ACTIVITY –
Look below for the line with "Click the DAYS" and the line with "How do I perform: Click". Copy exactly those two lines and every line between, but not the pictures.

RAW DATA –
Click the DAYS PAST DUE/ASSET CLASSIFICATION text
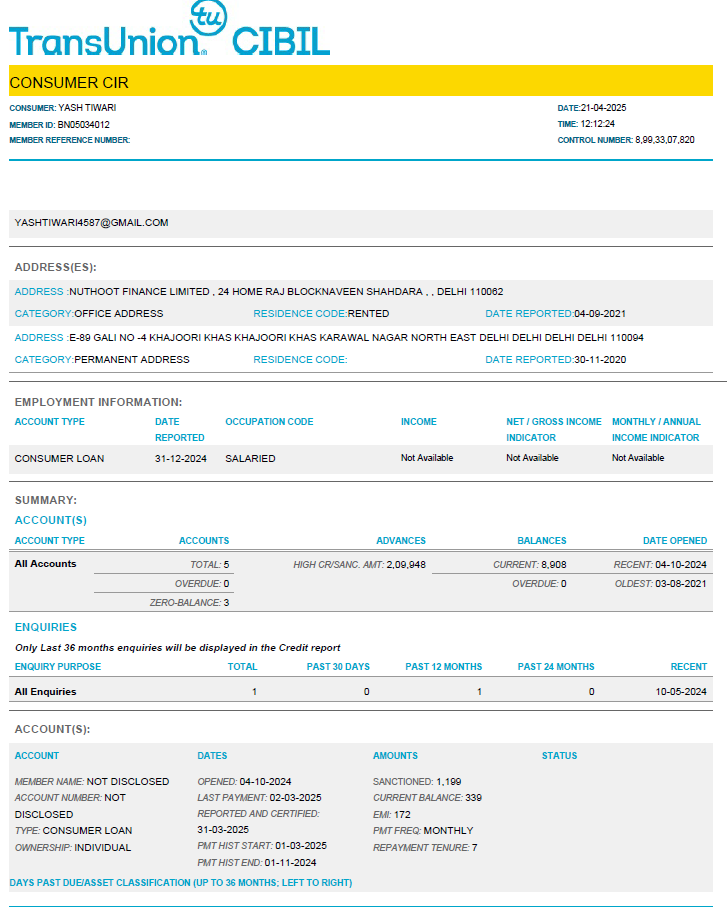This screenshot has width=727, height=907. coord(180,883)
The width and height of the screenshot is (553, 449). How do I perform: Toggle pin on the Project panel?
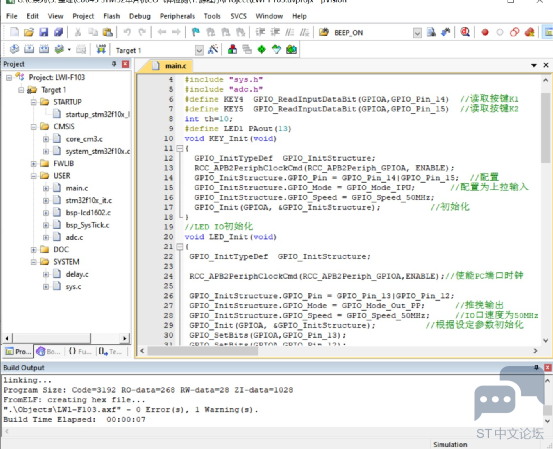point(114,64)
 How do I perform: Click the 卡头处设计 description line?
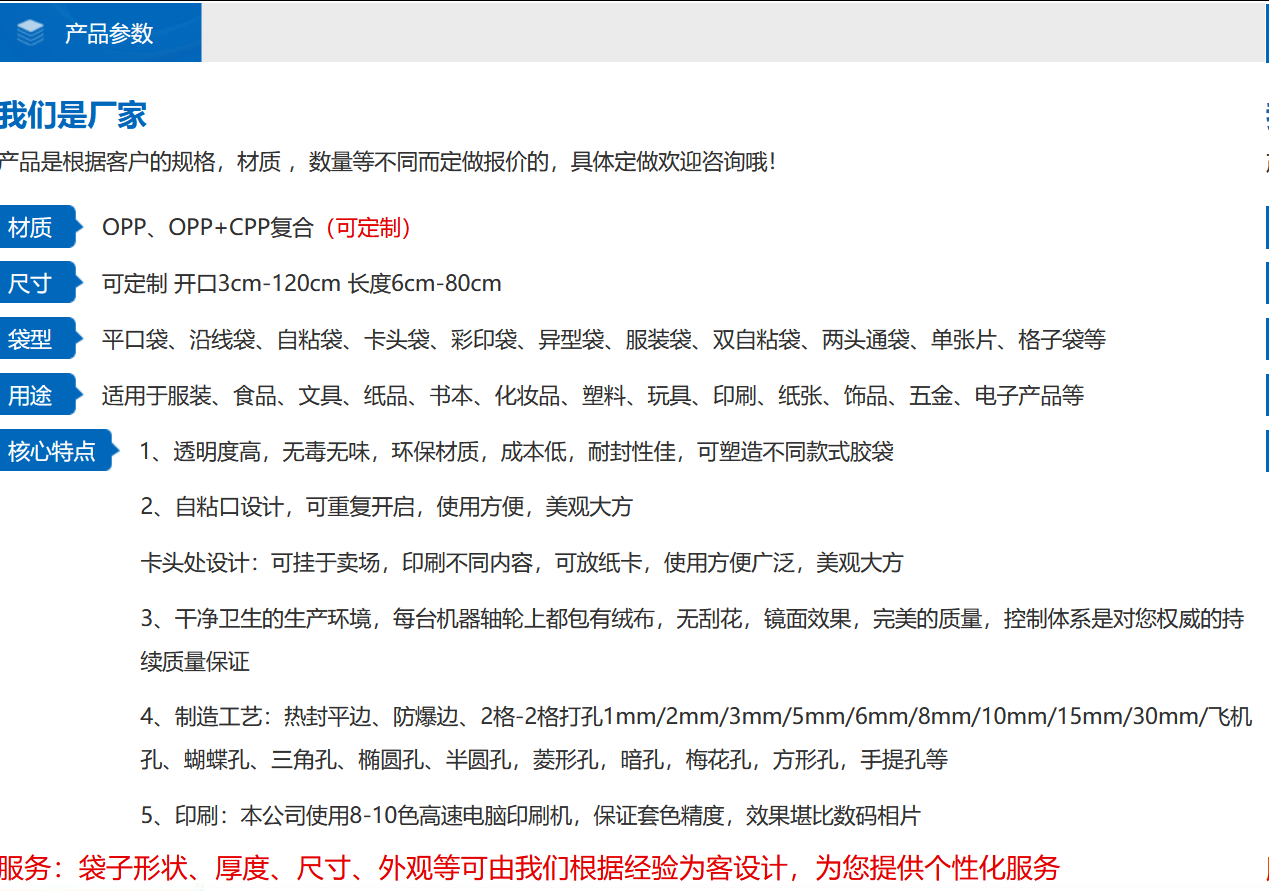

--

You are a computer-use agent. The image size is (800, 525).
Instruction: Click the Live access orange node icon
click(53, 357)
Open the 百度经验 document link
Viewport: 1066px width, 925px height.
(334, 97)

OUTPUT FOR THIS EXERCISE –
Click the DAYS PAST DUE/ASSET CLASSIFICATION text
This screenshot has width=727, height=907. coord(180,883)
The width and height of the screenshot is (553, 449). How do I perform: Toggle pin on the Project panel?
point(114,64)
 How do I perform: Click the 卡头处设计 description line?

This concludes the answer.